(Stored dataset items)
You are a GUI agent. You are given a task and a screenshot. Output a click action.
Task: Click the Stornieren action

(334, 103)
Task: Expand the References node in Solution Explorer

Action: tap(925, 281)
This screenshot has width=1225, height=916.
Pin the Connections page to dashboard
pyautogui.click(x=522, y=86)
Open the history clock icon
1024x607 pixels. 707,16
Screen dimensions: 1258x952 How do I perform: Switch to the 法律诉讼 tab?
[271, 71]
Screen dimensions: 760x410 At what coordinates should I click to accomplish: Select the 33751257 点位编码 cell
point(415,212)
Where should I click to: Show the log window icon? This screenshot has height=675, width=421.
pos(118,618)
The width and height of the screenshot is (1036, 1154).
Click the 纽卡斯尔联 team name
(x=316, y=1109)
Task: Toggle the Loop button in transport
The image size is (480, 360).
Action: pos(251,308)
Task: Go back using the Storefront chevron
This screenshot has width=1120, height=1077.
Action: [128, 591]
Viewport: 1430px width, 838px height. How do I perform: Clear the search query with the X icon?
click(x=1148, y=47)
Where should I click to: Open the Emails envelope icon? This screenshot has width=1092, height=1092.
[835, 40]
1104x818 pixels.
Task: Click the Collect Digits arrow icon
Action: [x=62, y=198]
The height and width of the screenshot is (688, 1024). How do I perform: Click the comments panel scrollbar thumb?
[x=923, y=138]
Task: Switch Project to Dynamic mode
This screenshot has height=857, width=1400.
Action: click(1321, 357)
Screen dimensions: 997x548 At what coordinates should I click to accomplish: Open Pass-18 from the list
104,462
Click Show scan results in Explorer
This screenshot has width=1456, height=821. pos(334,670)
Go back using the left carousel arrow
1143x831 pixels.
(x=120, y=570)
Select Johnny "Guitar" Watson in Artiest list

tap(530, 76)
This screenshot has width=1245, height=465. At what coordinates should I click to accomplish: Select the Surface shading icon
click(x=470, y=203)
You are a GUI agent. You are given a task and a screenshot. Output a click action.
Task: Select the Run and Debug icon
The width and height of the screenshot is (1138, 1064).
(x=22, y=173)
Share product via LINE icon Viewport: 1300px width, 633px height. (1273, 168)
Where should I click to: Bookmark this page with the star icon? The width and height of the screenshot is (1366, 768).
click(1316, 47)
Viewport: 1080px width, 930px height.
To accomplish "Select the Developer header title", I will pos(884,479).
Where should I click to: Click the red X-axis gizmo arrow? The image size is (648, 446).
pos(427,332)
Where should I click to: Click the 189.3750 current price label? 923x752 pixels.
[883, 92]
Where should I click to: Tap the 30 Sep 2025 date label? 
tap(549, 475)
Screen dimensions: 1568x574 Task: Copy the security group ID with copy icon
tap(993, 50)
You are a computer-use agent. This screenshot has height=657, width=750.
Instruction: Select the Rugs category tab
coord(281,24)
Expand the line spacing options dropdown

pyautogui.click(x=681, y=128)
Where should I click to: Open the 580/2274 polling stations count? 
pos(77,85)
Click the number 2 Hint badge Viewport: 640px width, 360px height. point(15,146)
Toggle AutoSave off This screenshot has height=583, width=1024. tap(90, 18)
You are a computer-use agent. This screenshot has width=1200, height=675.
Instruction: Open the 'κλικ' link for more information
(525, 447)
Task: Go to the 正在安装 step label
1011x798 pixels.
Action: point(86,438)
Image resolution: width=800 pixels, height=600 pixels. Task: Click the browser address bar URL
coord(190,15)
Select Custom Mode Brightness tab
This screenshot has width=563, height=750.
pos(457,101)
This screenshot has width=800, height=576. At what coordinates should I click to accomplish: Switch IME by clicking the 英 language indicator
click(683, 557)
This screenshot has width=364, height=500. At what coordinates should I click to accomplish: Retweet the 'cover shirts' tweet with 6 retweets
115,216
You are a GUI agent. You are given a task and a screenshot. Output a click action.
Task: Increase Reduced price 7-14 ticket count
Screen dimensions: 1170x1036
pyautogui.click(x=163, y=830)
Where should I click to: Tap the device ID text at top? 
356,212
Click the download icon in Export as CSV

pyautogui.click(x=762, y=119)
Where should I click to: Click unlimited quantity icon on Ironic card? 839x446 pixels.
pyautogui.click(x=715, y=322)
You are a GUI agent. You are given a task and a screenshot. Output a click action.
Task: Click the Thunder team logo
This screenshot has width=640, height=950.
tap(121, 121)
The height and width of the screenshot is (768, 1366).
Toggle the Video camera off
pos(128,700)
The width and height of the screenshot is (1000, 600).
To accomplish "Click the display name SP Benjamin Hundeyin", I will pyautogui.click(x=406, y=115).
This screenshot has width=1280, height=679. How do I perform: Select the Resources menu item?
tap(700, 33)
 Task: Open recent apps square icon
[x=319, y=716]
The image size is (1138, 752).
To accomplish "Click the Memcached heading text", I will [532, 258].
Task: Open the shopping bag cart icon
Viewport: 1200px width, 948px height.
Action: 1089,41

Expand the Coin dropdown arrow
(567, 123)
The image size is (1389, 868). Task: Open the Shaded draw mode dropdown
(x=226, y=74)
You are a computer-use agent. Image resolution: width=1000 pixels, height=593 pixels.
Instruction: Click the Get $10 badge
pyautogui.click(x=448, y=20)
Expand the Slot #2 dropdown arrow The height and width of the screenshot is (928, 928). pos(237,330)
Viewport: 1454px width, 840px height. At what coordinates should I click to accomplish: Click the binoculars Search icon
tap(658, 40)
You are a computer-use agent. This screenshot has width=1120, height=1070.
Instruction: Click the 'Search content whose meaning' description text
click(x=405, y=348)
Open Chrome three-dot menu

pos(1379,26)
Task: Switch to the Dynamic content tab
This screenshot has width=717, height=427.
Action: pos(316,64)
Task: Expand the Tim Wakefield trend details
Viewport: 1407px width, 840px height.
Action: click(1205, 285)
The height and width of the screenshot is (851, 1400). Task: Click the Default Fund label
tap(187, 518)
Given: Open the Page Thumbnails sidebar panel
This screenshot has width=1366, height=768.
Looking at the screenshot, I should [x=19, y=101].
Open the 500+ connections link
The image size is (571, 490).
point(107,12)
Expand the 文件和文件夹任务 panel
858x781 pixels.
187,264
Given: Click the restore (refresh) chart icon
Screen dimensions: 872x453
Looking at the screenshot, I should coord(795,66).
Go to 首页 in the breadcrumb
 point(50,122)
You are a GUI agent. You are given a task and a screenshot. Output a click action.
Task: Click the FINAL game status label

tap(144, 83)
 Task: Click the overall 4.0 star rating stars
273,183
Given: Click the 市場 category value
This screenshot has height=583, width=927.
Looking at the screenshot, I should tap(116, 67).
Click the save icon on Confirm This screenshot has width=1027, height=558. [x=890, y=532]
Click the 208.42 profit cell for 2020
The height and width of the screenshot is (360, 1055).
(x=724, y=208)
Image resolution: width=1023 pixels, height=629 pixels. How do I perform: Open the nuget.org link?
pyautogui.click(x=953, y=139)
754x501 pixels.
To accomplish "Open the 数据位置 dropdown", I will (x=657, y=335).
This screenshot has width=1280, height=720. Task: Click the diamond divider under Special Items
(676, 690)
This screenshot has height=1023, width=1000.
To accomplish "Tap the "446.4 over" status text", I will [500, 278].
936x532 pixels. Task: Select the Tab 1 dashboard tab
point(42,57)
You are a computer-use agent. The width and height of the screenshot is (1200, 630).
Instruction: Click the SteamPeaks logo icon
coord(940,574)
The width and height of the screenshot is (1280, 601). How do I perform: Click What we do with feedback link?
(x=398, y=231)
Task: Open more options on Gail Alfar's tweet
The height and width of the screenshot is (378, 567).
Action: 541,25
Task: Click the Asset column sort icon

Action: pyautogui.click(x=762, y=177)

EXERCISE: Each entry must be retyped exactly as it was written above.

FINAL ANSWER:
You are a GUI agent. You are given a task and a screenshot. Output a click action.
Task: Click the Stornieren action

(334, 103)
Task: Expand the References node in Solution Explorer

Action: tap(925, 281)
This screenshot has width=1225, height=916.
Pin the Connections page to dashboard
pyautogui.click(x=522, y=86)
Open the history clock icon
1024x607 pixels. 707,16
Screen dimensions: 1258x952 How do I perform: Switch to the 法律诉讼 tab?
[271, 71]
Screen dimensions: 760x410 At what coordinates should I click to accomplish: Select the 33751257 点位编码 cell
point(415,212)
Where should I click to: Show the log window icon? This screenshot has height=675, width=421.
pos(118,618)
The width and height of the screenshot is (1036, 1154).
Click the 纽卡斯尔联 team name
(x=316, y=1109)
Task: Toggle the Loop button in transport
The image size is (480, 360).
Action: pos(251,308)
Task: Go back using the Storefront chevron
This screenshot has width=1120, height=1077.
Action: [128, 591]
Viewport: 1430px width, 838px height. How do I perform: Clear the search query with the X icon?
click(x=1148, y=47)
Where should I click to: Open the Emails envelope icon? This screenshot has width=1092, height=1092.
[835, 40]
1104x818 pixels.
Task: Click the Collect Digits arrow icon
Action: [x=62, y=198]
The height and width of the screenshot is (688, 1024). How do I perform: Click the comments panel scrollbar thumb?
[x=923, y=138]
Task: Switch Project to Dynamic mode
This screenshot has height=857, width=1400.
Action: click(1321, 357)
Screen dimensions: 997x548 At what coordinates should I click to accomplish: Open Pass-18 from the list
104,462
Click Show scan results in Explorer
This screenshot has width=1456, height=821. pos(334,670)
Go back using the left carousel arrow
1143x831 pixels.
(x=120, y=570)
Select Johnny "Guitar" Watson in Artiest list

tap(530, 76)
This screenshot has width=1245, height=465. At what coordinates should I click to accomplish: Select the Surface shading icon
click(x=470, y=203)
You are a GUI agent. You are given a task and a screenshot. Output a click action.
Task: Select the Run and Debug icon
The width and height of the screenshot is (1138, 1064).
(x=22, y=173)
Share product via LINE icon Viewport: 1300px width, 633px height. (1273, 168)
Where should I click to: Bookmark this page with the star icon? The width and height of the screenshot is (1366, 768).
click(1316, 47)
Viewport: 1080px width, 930px height.
To accomplish "Select the Developer header title", I will pos(884,479).
Where should I click to: Click the red X-axis gizmo arrow? The image size is (648, 446).
pos(427,332)
Where should I click to: Click the 189.3750 current price label? 923x752 pixels.
[883, 92]
Where should I click to: Tap the 30 Sep 2025 date label? 
tap(549, 475)
Screen dimensions: 1568x574 Task: Copy the security group ID with copy icon
tap(993, 50)
You are a computer-use agent. This screenshot has height=657, width=750.
Instruction: Select the Rugs category tab
coord(281,24)
Expand the line spacing options dropdown

pyautogui.click(x=681, y=128)
Where should I click to: Open the 580/2274 polling stations count? 
pos(77,85)
Click the number 2 Hint badge Viewport: 640px width, 360px height. point(15,146)
Toggle AutoSave off This screenshot has height=583, width=1024. tap(90, 18)
You are a computer-use agent. This screenshot has width=1200, height=675.
Instruction: Open the 'κλικ' link for more information
(525, 447)
Task: Go to the 正在安装 step label
1011x798 pixels.
Action: point(86,438)
Image resolution: width=800 pixels, height=600 pixels. Task: Click the browser address bar URL
coord(190,15)
Select Custom Mode Brightness tab
This screenshot has width=563, height=750.
pos(457,101)
This screenshot has width=800, height=576. At what coordinates should I click to accomplish: Switch IME by clicking the 英 language indicator
click(683, 557)
This screenshot has width=364, height=500. At what coordinates should I click to accomplish: Retweet the 'cover shirts' tweet with 6 retweets
115,216
You are a GUI agent. You are given a task and a screenshot. Output a click action.
Task: Increase Reduced price 7-14 ticket count
Screen dimensions: 1170x1036
pyautogui.click(x=163, y=830)
Where should I click to: Tap the device ID text at top? 
356,212
Click the download icon in Export as CSV

pyautogui.click(x=762, y=119)
Where should I click to: Click unlimited quantity icon on Ironic card? 839x446 pixels.
pyautogui.click(x=715, y=322)
You are a GUI agent. You are given a task and a screenshot. Output a click action.
Task: Click the Thunder team logo
This screenshot has width=640, height=950.
tap(121, 121)
The height and width of the screenshot is (768, 1366).
Toggle the Video camera off
pos(128,700)
The width and height of the screenshot is (1000, 600).
To accomplish "Click the display name SP Benjamin Hundeyin", I will pyautogui.click(x=406, y=115).
This screenshot has width=1280, height=679. How do I perform: Select the Resources menu item?
tap(700, 33)
 Task: Open recent apps square icon
[x=319, y=716]
The image size is (1138, 752).
To accomplish "Click the Memcached heading text", I will [532, 258].
Task: Open the shopping bag cart icon
Viewport: 1200px width, 948px height.
Action: 1089,41

Expand the Coin dropdown arrow
(567, 123)
The image size is (1389, 868). Task: Open the Shaded draw mode dropdown
(x=226, y=74)
You are a computer-use agent. Image resolution: width=1000 pixels, height=593 pixels.
Instruction: Click the Get $10 badge
pyautogui.click(x=448, y=20)
Expand the Slot #2 dropdown arrow The height and width of the screenshot is (928, 928). pos(237,330)
Viewport: 1454px width, 840px height. At what coordinates should I click to accomplish: Click the binoculars Search icon
tap(658, 40)
You are a computer-use agent. This screenshot has width=1120, height=1070.
Instruction: Click the 'Search content whose meaning' description text
click(x=405, y=348)
Open Chrome three-dot menu

pos(1379,26)
Task: Switch to the Dynamic content tab
This screenshot has width=717, height=427.
Action: pos(316,64)
Task: Expand the Tim Wakefield trend details
Viewport: 1407px width, 840px height.
Action: click(1205, 285)
The height and width of the screenshot is (851, 1400). Task: Click the Default Fund label
tap(187, 518)
Given: Open the Page Thumbnails sidebar panel
This screenshot has width=1366, height=768.
Looking at the screenshot, I should [x=19, y=101].
Open the 500+ connections link
The image size is (571, 490).
point(107,12)
Expand the 文件和文件夹任务 panel
858x781 pixels.
187,264
Given: Click the restore (refresh) chart icon
Screen dimensions: 872x453
Looking at the screenshot, I should coord(795,66).
Go to 首页 in the breadcrumb
 point(50,122)
You are a GUI agent. You are given a task and a screenshot. Output a click action.
Task: Click the FINAL game status label

tap(144, 83)
 Task: Click the overall 4.0 star rating stars
273,183
Given: Click the 市場 category value
This screenshot has height=583, width=927.
Looking at the screenshot, I should tap(116, 67).
Click the save icon on Confirm This screenshot has width=1027, height=558. [x=890, y=532]
Click the 208.42 profit cell for 2020
The height and width of the screenshot is (360, 1055).
(x=724, y=208)
Image resolution: width=1023 pixels, height=629 pixels. How do I perform: Open the nuget.org link?
pyautogui.click(x=953, y=139)
754x501 pixels.
To accomplish "Open the 数据位置 dropdown", I will (x=657, y=335).
This screenshot has width=1280, height=720. Task: Click the diamond divider under Special Items
(676, 690)
This screenshot has height=1023, width=1000.
To accomplish "Tap the "446.4 over" status text", I will [500, 278].
936x532 pixels. Task: Select the Tab 1 dashboard tab
point(42,57)
You are a computer-use agent. The width and height of the screenshot is (1200, 630).
Instruction: Click the SteamPeaks logo icon
coord(940,574)
The width and height of the screenshot is (1280, 601). How do I perform: Click What we do with feedback link?
(x=398, y=231)
Task: Open more options on Gail Alfar's tweet
The height and width of the screenshot is (378, 567).
Action: 541,25
Task: Click the Asset column sort icon

Action: pyautogui.click(x=762, y=177)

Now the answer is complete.